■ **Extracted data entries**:
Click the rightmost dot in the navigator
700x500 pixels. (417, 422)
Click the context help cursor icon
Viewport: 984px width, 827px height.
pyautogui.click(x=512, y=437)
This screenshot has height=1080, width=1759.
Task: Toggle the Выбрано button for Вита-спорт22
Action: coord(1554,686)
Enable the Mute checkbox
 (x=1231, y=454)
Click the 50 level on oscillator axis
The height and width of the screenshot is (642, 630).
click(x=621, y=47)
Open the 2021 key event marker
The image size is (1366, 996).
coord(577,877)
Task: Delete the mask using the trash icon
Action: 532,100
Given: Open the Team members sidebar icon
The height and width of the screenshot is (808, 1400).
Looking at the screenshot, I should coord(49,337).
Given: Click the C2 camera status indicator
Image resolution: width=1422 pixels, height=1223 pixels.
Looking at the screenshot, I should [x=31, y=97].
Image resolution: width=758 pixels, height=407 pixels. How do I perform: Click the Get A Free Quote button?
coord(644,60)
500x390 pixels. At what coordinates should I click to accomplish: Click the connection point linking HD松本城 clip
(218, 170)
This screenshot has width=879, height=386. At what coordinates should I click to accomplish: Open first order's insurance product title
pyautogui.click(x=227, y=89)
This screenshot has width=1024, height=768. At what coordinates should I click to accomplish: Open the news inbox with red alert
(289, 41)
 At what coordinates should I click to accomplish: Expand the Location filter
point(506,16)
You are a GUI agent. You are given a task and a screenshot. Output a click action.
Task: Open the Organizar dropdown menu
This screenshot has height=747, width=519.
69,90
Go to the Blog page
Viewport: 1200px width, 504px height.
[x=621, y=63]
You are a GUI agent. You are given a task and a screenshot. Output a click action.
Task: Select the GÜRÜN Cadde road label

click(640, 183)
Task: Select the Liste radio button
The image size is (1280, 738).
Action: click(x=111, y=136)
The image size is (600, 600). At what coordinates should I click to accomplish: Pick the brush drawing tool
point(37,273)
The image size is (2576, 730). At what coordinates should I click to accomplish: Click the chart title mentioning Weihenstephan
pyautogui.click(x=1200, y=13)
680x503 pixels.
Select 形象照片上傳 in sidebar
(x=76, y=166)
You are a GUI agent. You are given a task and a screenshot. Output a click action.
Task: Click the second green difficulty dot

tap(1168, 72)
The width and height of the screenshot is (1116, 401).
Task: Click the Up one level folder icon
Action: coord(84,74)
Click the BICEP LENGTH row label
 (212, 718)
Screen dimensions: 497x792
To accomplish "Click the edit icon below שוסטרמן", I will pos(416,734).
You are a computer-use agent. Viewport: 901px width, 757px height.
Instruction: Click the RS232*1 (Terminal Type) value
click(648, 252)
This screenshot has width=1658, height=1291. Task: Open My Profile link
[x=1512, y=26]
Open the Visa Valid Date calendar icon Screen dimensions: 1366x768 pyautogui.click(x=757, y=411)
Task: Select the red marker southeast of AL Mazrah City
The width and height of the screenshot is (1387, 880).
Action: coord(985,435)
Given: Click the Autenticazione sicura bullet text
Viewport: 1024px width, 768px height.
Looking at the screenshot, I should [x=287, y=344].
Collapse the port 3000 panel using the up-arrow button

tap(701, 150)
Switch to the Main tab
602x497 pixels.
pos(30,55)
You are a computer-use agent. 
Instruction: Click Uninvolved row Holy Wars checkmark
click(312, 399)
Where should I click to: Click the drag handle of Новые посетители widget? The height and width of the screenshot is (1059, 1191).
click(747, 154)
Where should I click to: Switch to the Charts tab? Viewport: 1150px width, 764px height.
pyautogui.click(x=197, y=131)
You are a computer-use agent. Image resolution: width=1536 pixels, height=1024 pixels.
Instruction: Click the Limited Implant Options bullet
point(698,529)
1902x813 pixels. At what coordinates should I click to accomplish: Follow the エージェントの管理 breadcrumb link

■ **ASSIGNED TASK**:
Reproduce every line of the data so that nothing differs from the original.

■ **TASK OUTPUT**:
Click the rightmost dot in the navigator
700x500 pixels. (417, 422)
Click the context help cursor icon
Viewport: 984px width, 827px height.
pyautogui.click(x=512, y=437)
This screenshot has height=1080, width=1759.
Task: Toggle the Выбрано button for Вита-спорт22
Action: coord(1554,686)
Enable the Mute checkbox
 (x=1231, y=454)
Click the 50 level on oscillator axis
The height and width of the screenshot is (642, 630).
click(x=621, y=47)
Open the 2021 key event marker
The image size is (1366, 996).
coord(577,877)
Task: Delete the mask using the trash icon
Action: 532,100
Given: Open the Team members sidebar icon
The height and width of the screenshot is (808, 1400).
Looking at the screenshot, I should coord(49,337).
Given: Click the C2 camera status indicator
Image resolution: width=1422 pixels, height=1223 pixels.
Looking at the screenshot, I should [x=31, y=97].
Image resolution: width=758 pixels, height=407 pixels. How do I perform: Click the Get A Free Quote button?
coord(644,60)
500x390 pixels. At what coordinates should I click to accomplish: Click the connection point linking HD松本城 clip
(218, 170)
This screenshot has width=879, height=386. At what coordinates should I click to accomplish: Open first order's insurance product title
pyautogui.click(x=227, y=89)
This screenshot has width=1024, height=768. At what coordinates should I click to accomplish: Open the news inbox with red alert
(289, 41)
 At what coordinates should I click to accomplish: Expand the Location filter
point(506,16)
You are a GUI agent. You are given a task and a screenshot. Output a click action.
Task: Open the Organizar dropdown menu
This screenshot has height=747, width=519.
69,90
Go to the Blog page
Viewport: 1200px width, 504px height.
[x=621, y=63]
You are a GUI agent. You are given a task and a screenshot. Output a click action.
Task: Select the GÜRÜN Cadde road label

click(640, 183)
Task: Select the Liste radio button
The image size is (1280, 738).
Action: click(x=111, y=136)
The image size is (600, 600). At what coordinates should I click to accomplish: Pick the brush drawing tool
point(37,273)
The image size is (2576, 730). At what coordinates should I click to accomplish: Click the chart title mentioning Weihenstephan
pyautogui.click(x=1200, y=13)
680x503 pixels.
Select 形象照片上傳 in sidebar
(x=76, y=166)
You are a GUI agent. You are given a task and a screenshot. Output a click action.
Task: Click the second green difficulty dot

tap(1168, 72)
The width and height of the screenshot is (1116, 401).
Task: Click the Up one level folder icon
Action: coord(84,74)
Click the BICEP LENGTH row label
 (212, 718)
Screen dimensions: 497x792
To accomplish "Click the edit icon below שוסטרמן", I will pos(416,734).
You are a computer-use agent. Viewport: 901px width, 757px height.
Instruction: Click the RS232*1 (Terminal Type) value
click(648, 252)
This screenshot has width=1658, height=1291. Task: Open My Profile link
[x=1512, y=26]
Open the Visa Valid Date calendar icon Screen dimensions: 1366x768 pyautogui.click(x=757, y=411)
Task: Select the red marker southeast of AL Mazrah City
The width and height of the screenshot is (1387, 880).
Action: coord(985,435)
Given: Click the Autenticazione sicura bullet text
Viewport: 1024px width, 768px height.
Looking at the screenshot, I should [x=287, y=344].
Collapse the port 3000 panel using the up-arrow button

tap(701, 150)
Switch to the Main tab
602x497 pixels.
pos(30,55)
You are a computer-use agent. 
Instruction: Click Uninvolved row Holy Wars checkmark
click(312, 399)
Where should I click to: Click the drag handle of Новые посетители widget? The height and width of the screenshot is (1059, 1191).
click(747, 154)
Where should I click to: Switch to the Charts tab? Viewport: 1150px width, 764px height.
pyautogui.click(x=197, y=131)
You are a computer-use agent. Image resolution: width=1536 pixels, height=1024 pixels.
Instruction: Click the Limited Implant Options bullet
point(698,529)
1902x813 pixels. At what coordinates should I click to accomplish: Follow the エージェントの管理 breadcrumb link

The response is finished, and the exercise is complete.